Rice Stem Rot Control – A Guide To Treating Rice Stem Rot Disease

rice stem rot
rice stem rot
(Image credit: Donald Groth, Louisiana State University AgCenter, Bugwood.org)

Rice stem rot is an increasingly serious disease affecting rice crops. In recent years, crop losses of up to 25% have been reported in commercial rice fields in California. As yield losses continue to rise from stem rot in rice, new studies are being conducted to find effective methods of rice stem rot control and treatment. Continue reading to learn what causes rice stem rot, as well as suggestions for treating rice stem rot in the garden.

What is Stem Rot in Rice?

Rice stem rot is a fungal disease of rice plants caused by the pathogen Sclerotium oryzae. This disease affects water sown rice plants and usually becomes noticeable in the early tillering stage. Symptoms begin as small, rectangular black lesions on the leaf sheaths at the waterline of flooded rice fields. As the disease progresses, the lesions spread over the leaf shield, eventually causing it to rot and slough off. By this point, the disease has infected the culm and little black sclerotia may be visible.

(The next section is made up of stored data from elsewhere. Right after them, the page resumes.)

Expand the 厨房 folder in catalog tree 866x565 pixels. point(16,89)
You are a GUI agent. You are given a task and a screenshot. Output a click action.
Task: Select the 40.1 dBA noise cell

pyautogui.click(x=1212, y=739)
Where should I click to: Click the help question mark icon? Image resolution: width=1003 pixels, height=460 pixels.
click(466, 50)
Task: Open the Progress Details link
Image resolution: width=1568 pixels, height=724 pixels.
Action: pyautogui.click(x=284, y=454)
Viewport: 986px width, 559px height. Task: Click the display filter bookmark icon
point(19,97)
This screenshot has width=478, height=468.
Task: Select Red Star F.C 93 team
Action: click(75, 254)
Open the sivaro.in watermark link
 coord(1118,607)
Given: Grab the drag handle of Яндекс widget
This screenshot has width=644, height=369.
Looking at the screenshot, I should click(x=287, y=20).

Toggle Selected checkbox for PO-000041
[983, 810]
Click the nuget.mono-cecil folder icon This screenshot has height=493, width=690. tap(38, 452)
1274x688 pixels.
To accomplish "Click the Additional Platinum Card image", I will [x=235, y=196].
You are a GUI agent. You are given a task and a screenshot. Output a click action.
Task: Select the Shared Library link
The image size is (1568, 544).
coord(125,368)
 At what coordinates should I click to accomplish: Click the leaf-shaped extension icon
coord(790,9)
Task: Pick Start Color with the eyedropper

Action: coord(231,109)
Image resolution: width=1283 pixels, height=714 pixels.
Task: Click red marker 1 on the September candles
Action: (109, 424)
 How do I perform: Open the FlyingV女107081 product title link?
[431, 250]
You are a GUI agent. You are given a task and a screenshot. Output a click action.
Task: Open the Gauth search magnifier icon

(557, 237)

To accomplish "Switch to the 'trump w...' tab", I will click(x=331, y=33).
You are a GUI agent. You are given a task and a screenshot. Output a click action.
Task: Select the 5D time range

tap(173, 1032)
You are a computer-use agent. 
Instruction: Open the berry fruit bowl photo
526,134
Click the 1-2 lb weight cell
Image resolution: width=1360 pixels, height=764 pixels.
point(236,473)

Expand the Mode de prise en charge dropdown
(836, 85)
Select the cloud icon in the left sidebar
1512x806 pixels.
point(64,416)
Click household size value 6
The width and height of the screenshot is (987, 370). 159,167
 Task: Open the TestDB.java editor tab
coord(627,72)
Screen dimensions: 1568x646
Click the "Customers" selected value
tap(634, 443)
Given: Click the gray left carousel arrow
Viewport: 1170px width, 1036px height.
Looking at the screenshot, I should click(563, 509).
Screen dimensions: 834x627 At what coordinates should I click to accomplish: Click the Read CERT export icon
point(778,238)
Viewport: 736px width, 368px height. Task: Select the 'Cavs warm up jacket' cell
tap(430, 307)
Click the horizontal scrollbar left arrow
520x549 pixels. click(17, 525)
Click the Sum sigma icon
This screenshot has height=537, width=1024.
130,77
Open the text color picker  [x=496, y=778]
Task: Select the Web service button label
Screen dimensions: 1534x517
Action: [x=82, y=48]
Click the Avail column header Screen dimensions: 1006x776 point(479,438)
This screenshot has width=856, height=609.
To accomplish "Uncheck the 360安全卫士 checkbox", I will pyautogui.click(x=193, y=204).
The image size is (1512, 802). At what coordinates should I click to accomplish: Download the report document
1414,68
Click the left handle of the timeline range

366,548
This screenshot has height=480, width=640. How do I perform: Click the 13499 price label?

Though the symptoms of rice with stem rot may seem purely cosmetic, the disease can reduce crop yields, including rice grown in home gardens. Infected plants may produce poorer quality grain and low yields. Infected plants usually produce small, stunted panicles. When a rice plant is infected early in the season, it may not produce panicles or grain at all.

Treating Rice Stem Rot Disease

Rice stem rot fungus overwinters on rice plant debris. In the spring, when rice fields are flooded, the dormant sclerotia float to the surface, where they infect young plant tissues. The most effective rice stem rot control method is the thorough removal of rice plant debris from fields after harvest. It is then recommended that this debris be burned.

Crop rotation can also help control incidents of rice stem rot. There are also some varieties of rice plants that show promising resistance to this disease.

Rice stem rot is also corrected by lowering nitrogen use. The disease is most prevalent in fields with high nitrogen and low potassium. Balancing these nutrient levels can help strengthen rice plants against this disease. There are also some effective preventative fungicides for treating rice stem rot, but they are most effective when used with other control methods.